Читаем Дальняя командировка полностью

—  Володя, — обратился Александр Борисович к Поремскому, ждавшему команды, — вали к судье, все там внимательно осмотри, обнюхай, узнай насчет какой-то записки, а я к мэру. Ему, чувствую, не терпится сделать мне какую-то гадость...

Вероятно, Савелий Тарасович решил, что если он у себя в кабинете, то, значит, может явить себя грубым ба­рином. Не вставать, не приветствовать человека, вошед­шего к нему, не протягивать ему руки и так далее. Ну и говорить еще недовольным, брюзгливым тоном, демон­стрируя свое неуважение к тому, кого сам же и пригла­сил приехать, чтобы «посоветоваться» или что-то «ре­шить».

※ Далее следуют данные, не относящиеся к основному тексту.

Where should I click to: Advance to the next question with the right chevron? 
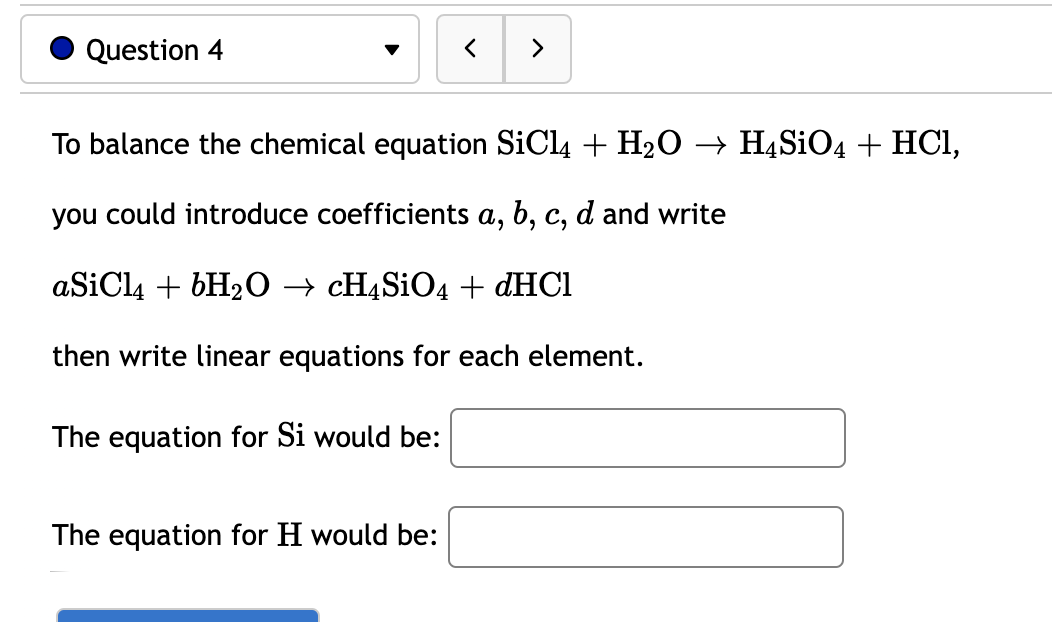point(538,49)
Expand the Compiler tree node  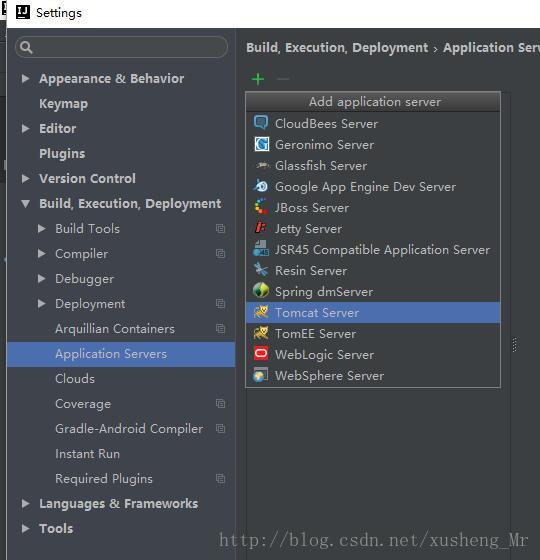41,254
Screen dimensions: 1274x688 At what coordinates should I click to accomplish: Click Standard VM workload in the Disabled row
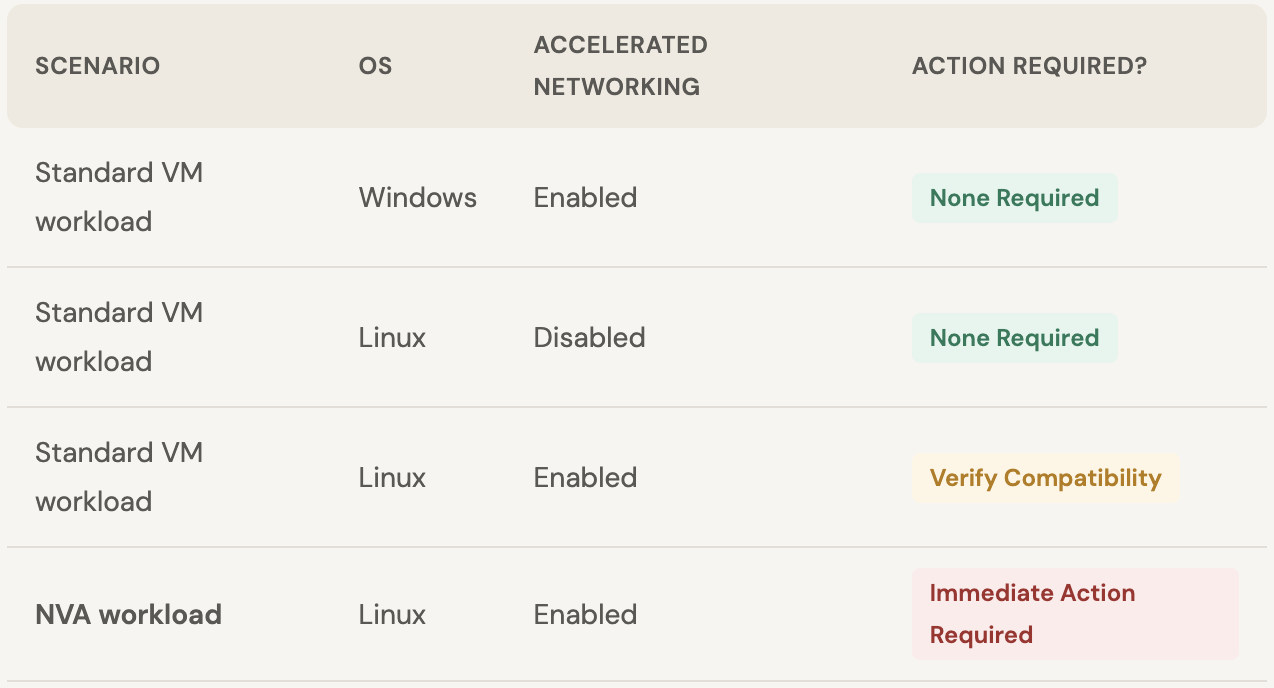(120, 337)
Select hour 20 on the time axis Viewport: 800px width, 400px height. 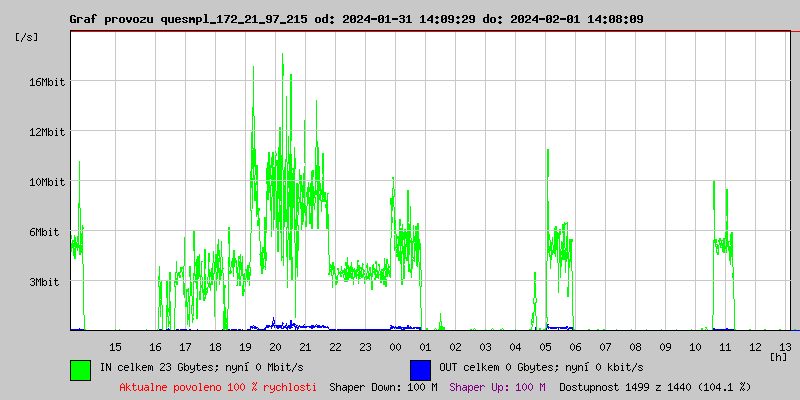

Продемонстрировав свое неудовольствие, Гузиков махнул рукой, предлагая садиться. Так учитель показы­вает нерадивому ученику-двоечнику: мол, сядь, все рав­но от тебя никакого толку. Но поскольку он сам сидел, а Турецкий по-прежнему еще стоял, у Александра Бори­совича было преимущество. Например, ни слова не го­воря, повернуться и выйти, хлопнув при этом дверью. Послать мэра вслух по матушке, по Волге, или Каме, как удобнее, а потом выйти. Наконец, использовать класси­ческий вариант: сесть возле дальнего угла длинного сто­ла для заседаний и заговорить тихим голосом, каким любят разговаривать с подчиненными очень большие начальники. И чем тише они говорят, тем тщательнее вынуждены прислушиваться к ним подчиненные.

Турецкий выбрал третий вариант. Он устроился на стуле практически на другом конце кабинета и нарочито негромко спросил:

—  Ну и с чем вы меня собирались познакомить?

К концу фразы Гузиков уже по-гусиному тянул шею, машинально пытаясь расслышать вопрос. Не понял. На­хмурился. Турецкий повторил вопрос. И тогда мэр под­нялся и перешел к нему, подвинув себе стул.

—     Я в третий раз спрашиваю вас, Савелий Тарасо­вич, — теперь уже сам, как глупому ученику, сказал Ту­рецкий, — с какой запиской вы собирались меня позна­комить?

—   Запиской? А-а, да, говорят, что он оставил. Только я ее еще не читал. Она там, — мэр махнул рукой за окно. Но в ней сказано, что... — Голос его окреп, и он снова почувствовал уверенность в себе. — Что... э-э... уходит после тяжелого разговора с вами, не видя для себя ника­ких дальнейших жизненных перспектив. Как вы это мо­жете мне объяснить?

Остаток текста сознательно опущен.